GFP_ATOMIC allocations...

public inbox for linux-scsi@vger.kernel.org
 help / color / mirror / Atom feed

* GFP_ATOMIC allocations...
@ 2002-08-29  0:25 Doug Ledford
  2002-08-29  0:47 ` Patrick Mansfield
  0 siblings, 1 reply; 13+ messages in thread
From: Doug Ledford @ 2002-08-29  0:25 UTC (permalink / raw)
  To: linux-scsi

I'm looking through some of the new code that has been put in the kernel 
scsi subsystem lately and I'm seeing a few of the same mistakes that the 
old code made.  So, I'm pointing out one of them here.  There are lots of 
places in the SCSI mid layer that are called outside of any spinlocks and 
not from interrupt context where there is absolutely no need to use 
GFP_ATOMIC allocations for memory.  In general, if you don't need to use 
GFP_ATOMIC, then don't use it.  You're more likely to fail the allocation 
and therefore fail the operation.  So, if you are working on a section of 
code, please think about this when doing allocations and do whatever is 
right for the code snippet you are currently hacking.  Fixing places in 
the existing code that use GFP_ATOMIC needlessly is a plus ;-)

-- 
  Doug Ledford <dledford@redhat.com>     919-754-3700 x44233
         Red Hat, Inc. 
         1801 Varsity Dr.
         Raleigh, NC 27606

^ permalink raw reply	[flat|nested] 13+ messages in thread

* Re: GFP_ATOMIC allocations...
  2002-08-29  0:25 Doug Ledford
@ 2002-08-29  0:47 ` Patrick Mansfield
  2002-08-29  1:42   ` Doug Ledford
  0 siblings, 1 reply; 13+ messages in thread
From: Patrick Mansfield @ 2002-08-29  0:47 UTC (permalink / raw)
  To: linux-scsi

On Wed, Aug 28, 2002 at 08:25:34PM -0400, Doug Ledford wrote:
> I'm looking through some of the new code that has been put in the kernel 
> scsi subsystem lately and I'm seeing a few of the same mistakes that the 
> old code made.  So, I'm pointing out one of them here.  There are lots of 
> places in the SCSI mid layer that are called outside of any spinlocks and 
> not from interrupt context where there is absolutely no need to use 
> GFP_ATOMIC allocations for memory.  In general, if you don't need to use 
> GFP_ATOMIC, then don't use it.  You're more likely to fail the allocation 
> and therefore fail the operation.  So, if you are working on a section of 
> code, please think about this when doing allocations and do whatever is 
> right for the code snippet you are currently hacking.  Fixing places in 
> the existing code that use GFP_ATOMIC needlessly is a plus ;-)

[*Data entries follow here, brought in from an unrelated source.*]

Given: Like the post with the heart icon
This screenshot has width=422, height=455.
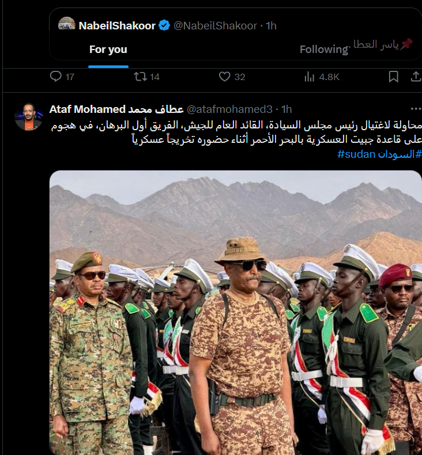Looking at the screenshot, I should [x=224, y=77].
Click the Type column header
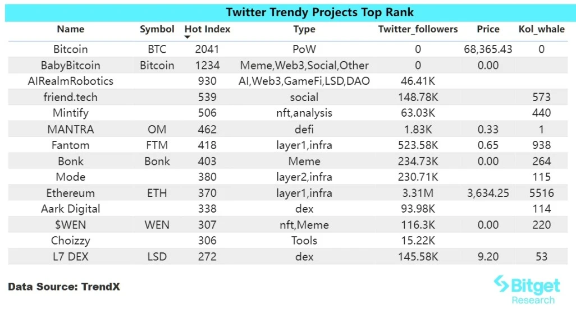The height and width of the screenshot is (313, 576). [x=304, y=29]
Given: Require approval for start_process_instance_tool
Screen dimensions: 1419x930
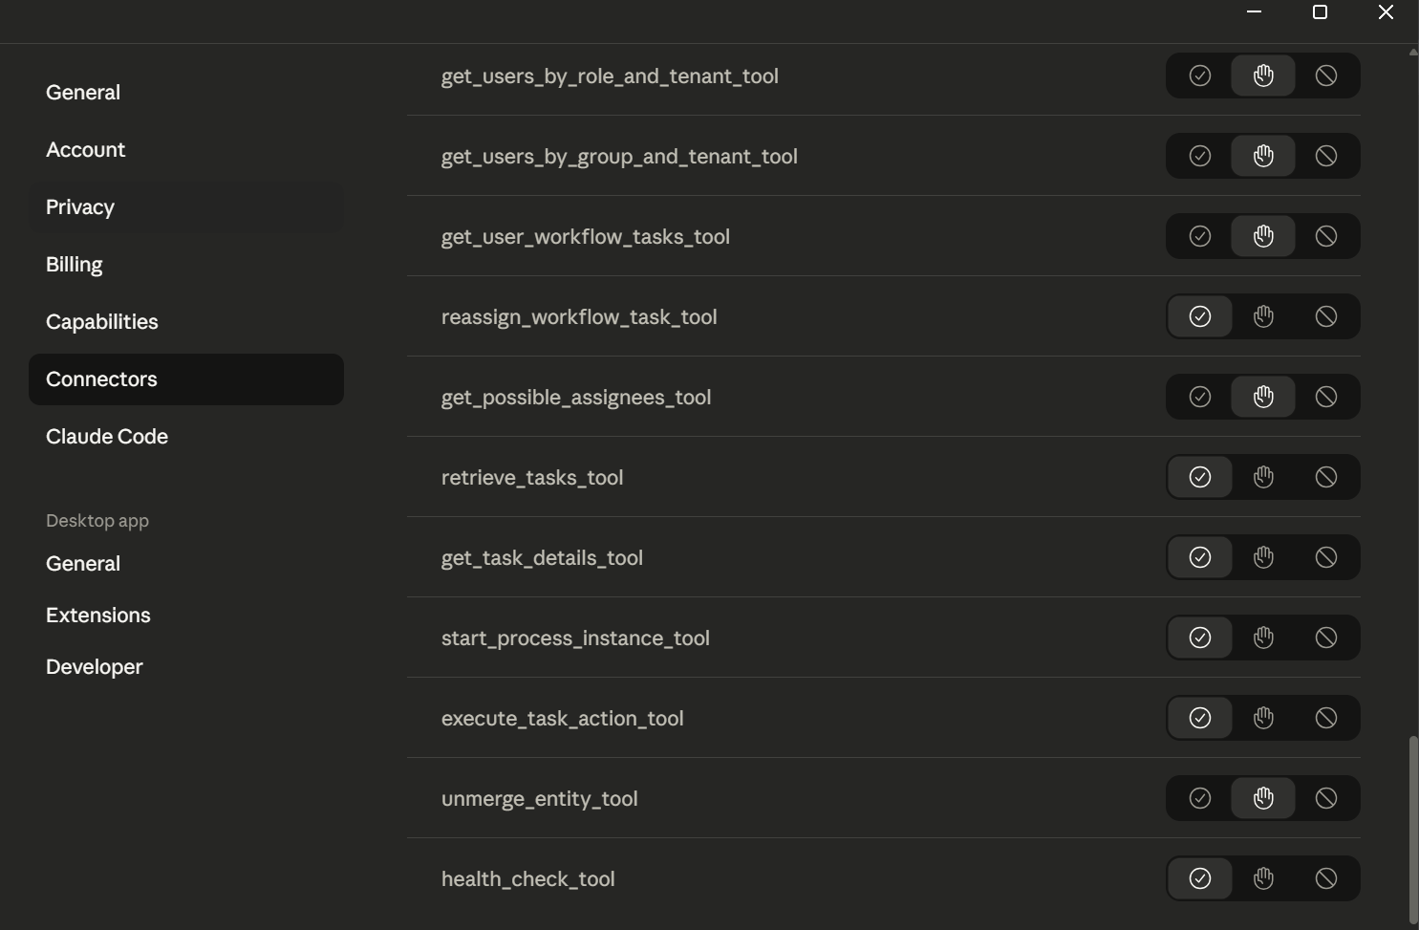Looking at the screenshot, I should coord(1263,638).
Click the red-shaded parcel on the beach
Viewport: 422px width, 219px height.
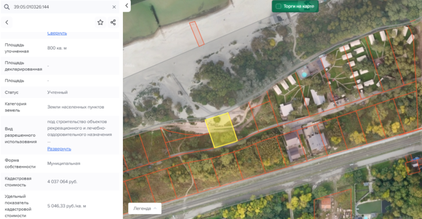point(197,33)
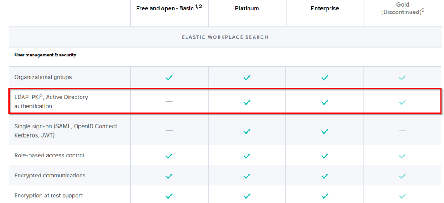Click the Elastic Workplace Search section heading
The width and height of the screenshot is (444, 203).
pyautogui.click(x=225, y=37)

So, you think all (or most) of the GFP_ATOMIC's in scsi_scan.c should
be GFP_KERNEL? All the kmalloc calls should be at boot time, or via
insmod.

I was wondering about them, but left them to match the previous
scsi_scan.c code.

Do GFP_KERNEL alloc failures during boot time just return NULL?
(Given that there is really no memory left.) I'd hope so, but was
never sure.

I suppose I could change them and boot with mem=something-low and
see what happens.

-- Patrick

^ permalink raw reply	[flat|nested] 13+ messages in thread

* Re: GFP_ATOMIC allocations...
  2002-08-29  0:47 ` Patrick Mansfield
@ 2002-08-29  1:42   ` Doug Ledford
  2002-08-29 10:47     ` Alan Cox
                       ` (2 more replies)
  0 siblings, 3 replies; 13+ messages in thread
From: Doug Ledford @ 2002-08-29  1:42 UTC (permalink / raw)
  To: Patrick Mansfield; +Cc: linux-scsi

On Wed, Aug 28, 2002 at 05:47:37PM -0700, Patrick Mansfield wrote:
> So, you think all (or most) of the GFP_ATOMIC's in scsi_scan.c should
> be GFP_KERNEL?

Yep.  Until such time as a LLDD actually calls scsi_scan from an interrupt 
handler to handle a fiber fabric that has just come back up, it is safe 
for this code to use GFP_KERNEL.  As for the fiber channel issue, I 
actually think that it needs to notify the eh thread of the change in loop 
state and let the eh thread do the rescan from the eh thread context 
instead of interrupt context, so this won't be an issue when we support 
fiber loop transitions either.

> All the kmalloc calls should be at boot time, or via
> insmod.

Right, process context with no locks held.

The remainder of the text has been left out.